I soldati turchi e statunitensi abbracciati voluttuosamente nell'invasione delle terre siriane sequestrano raccolti e incendiano i campi del popolo siriano

Usa e Turchia: politica della terra bruciata in Siria

By Olsi
-15 Gennaio 2021


Usa e Turchia, che secondo il Diritto Internazionale vengono considerati degli invasori in Siria, continuano ad applicare la politica della terra bruciata. Una forma di aggressione che influenza l’economia locale e l’agricoltura. Non è più una guerra contro il governo di Bashar Al-Assad ma all’intera popolazione siriana.

Perchè USA e Turchia sequestrano i raccolti e incendiano i campi?

Il sequestro dei raccolti nonché l’incendio dei campi sono un duro colpo all’economia siriana già indebolita dalle sanzioni USA. L’obbiettivo non è solo quello di fermare l’economia siriana, ma impoverire i proprietari delle terre. La povertà nelle zone controllate da Usa e Turchia raggiunge livelli storici. L’unico lavoro redditizio è arruolarsi nelle fila dei militanti protetti dai turchi. Ci basti pensare dell’uso che la Turchia fece di loro nel conflitto del Nagorno Karabakh. 2500 mercenari presero parte al conflitto spinti dal guadagno.


Chi ha ordinato queste operazioni?

L’atto di bruciare il raccolto di grano in Siria si inserisce nel contesto della guerra totale ed economica. Un piano preparato in anticipo in attuazione degli ordini diretti del presidente statunitense Donald Trump. Secondo un rapporto dei media internazionali pubblicato dal sito web di notizie International Business Times “le forze di occupazione statunitensi stavano eseguendo gli ordini approvati dalla Casa Bianca. Trump ha firmato gli ordini di bruciare i terreni agricoli in Siria. E gli incendi che sono scoppiati nei campi nel sud della Siria potrebbero far parte di quel piano”, affermavano gli osservatori.
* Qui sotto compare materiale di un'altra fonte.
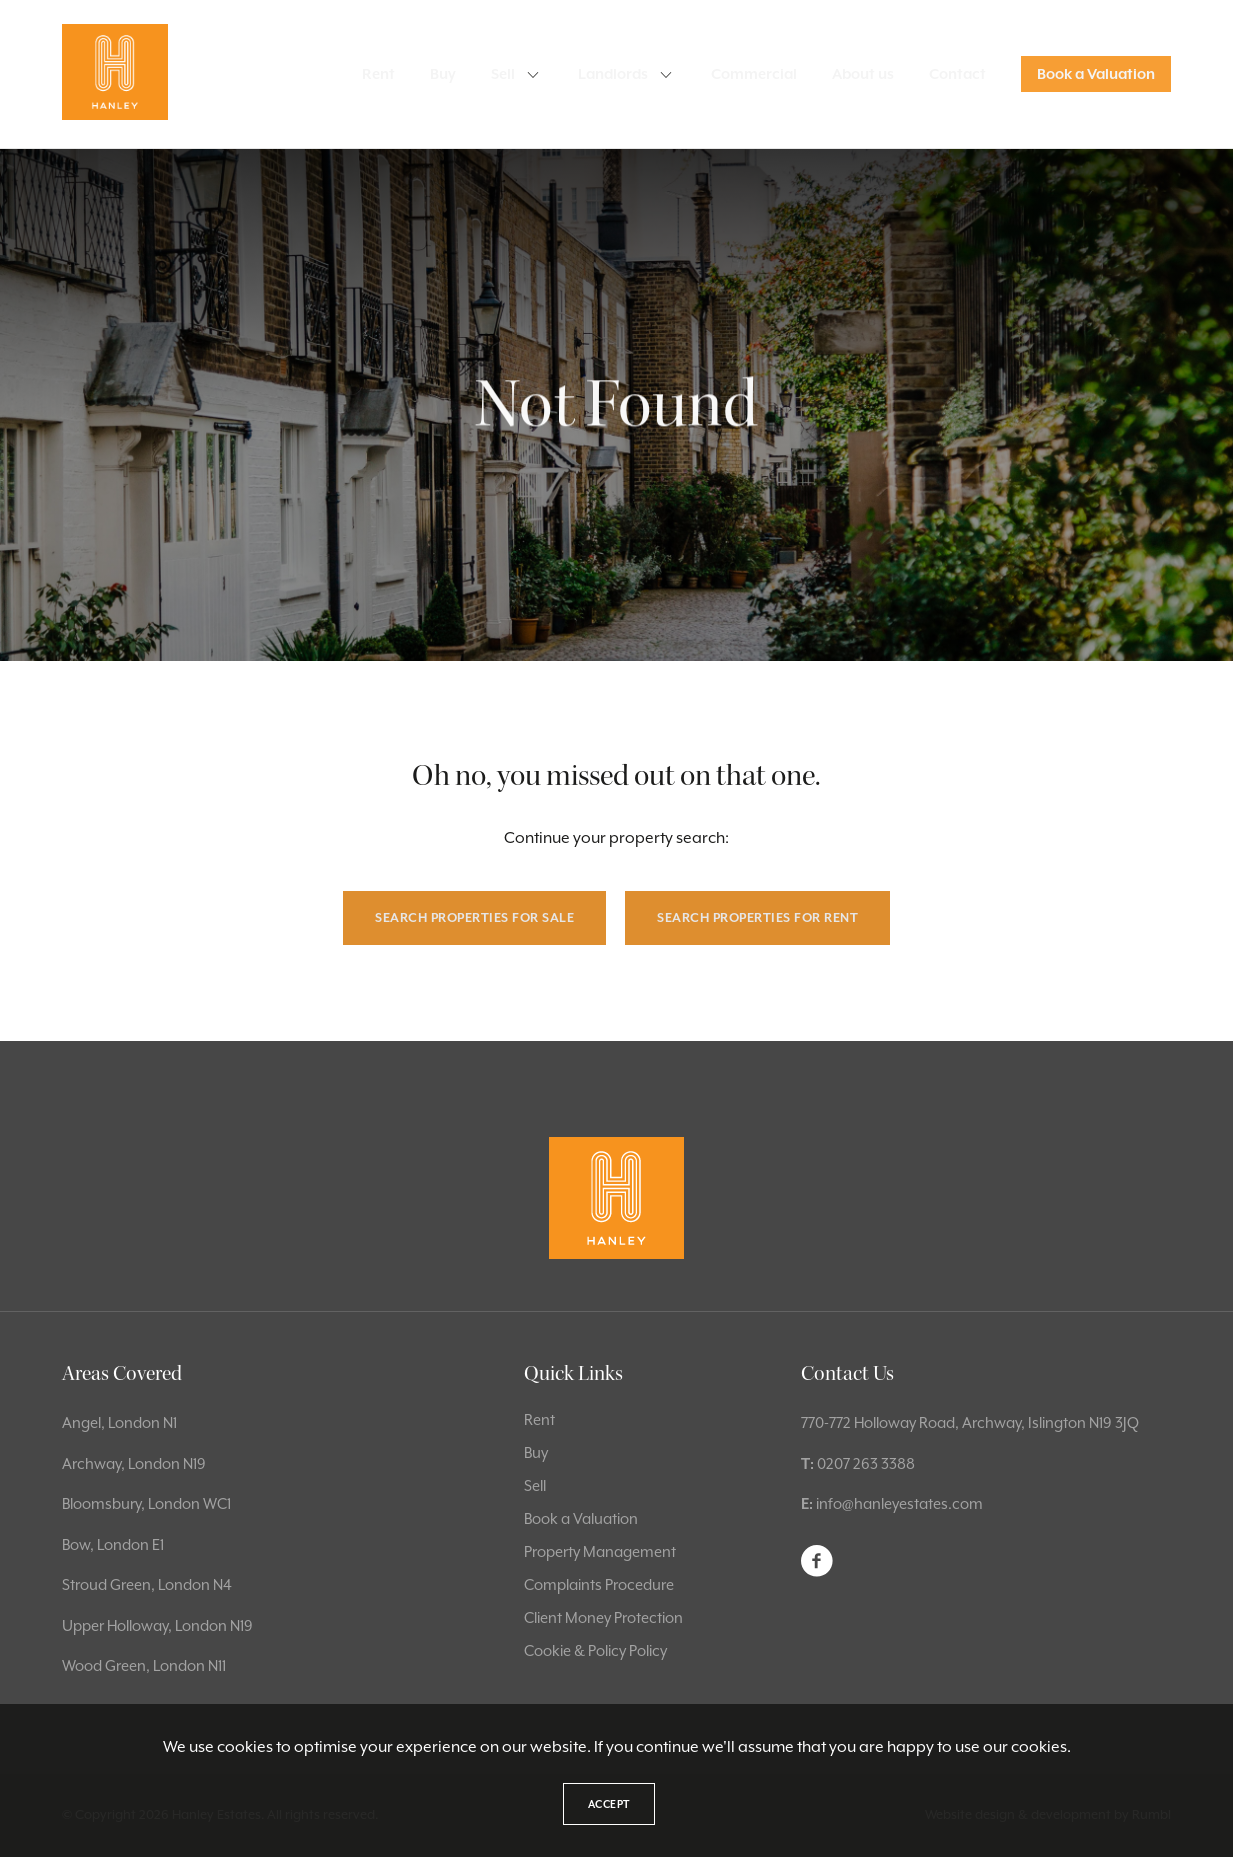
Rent (378, 74)
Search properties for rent (757, 917)
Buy (443, 74)
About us (863, 74)
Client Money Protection (603, 1617)
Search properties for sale (474, 917)
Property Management (600, 1551)
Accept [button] (609, 1804)
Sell (503, 74)
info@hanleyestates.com (899, 1503)
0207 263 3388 (866, 1463)
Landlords (613, 74)
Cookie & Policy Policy (595, 1650)
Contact (957, 74)
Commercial (754, 74)
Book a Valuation (1096, 74)
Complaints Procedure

Utilizzo di elicotteri “Apache” per incendiare i campi

Fonti locali confermavano che gli aerei “Apache” delle forze di occupazione americane iniziavano deliberatamente, fin dall'avvicinarsi della stagione del raccolto di grano e orzo, a lanciare palloncini termici volando a bassa quota sui campi agricoli. Questo ha causato una serie di incendi nei campi di grano e orzo in alcuni villaggi della città di al-Shadadi, a sud di Hasaka City. Le fonti aggiungono che gruppi di mercenari dell’occupazione turca davano fuoco ad alcuni campi di grano e orzo in alcuni villaggi delle città di Tal Tamir e Abu Rasen nelle campagne di Hasaka. L’incendio ha distrutto circa 20 mila ettari di questi campi. Negli ultimi mesi la popolazione locale ha attaccato decine di veicoli e mezzi corazzati delle forze statunitensi.


Usa e Turchia portano la Siria sull’orlo della carestia

Alla luce della diffusione della pandemia di Covid19, nonché delle politiche di terra brucciata di USA e Turchia, la popolazione siriana è esposta a povertà e carestia.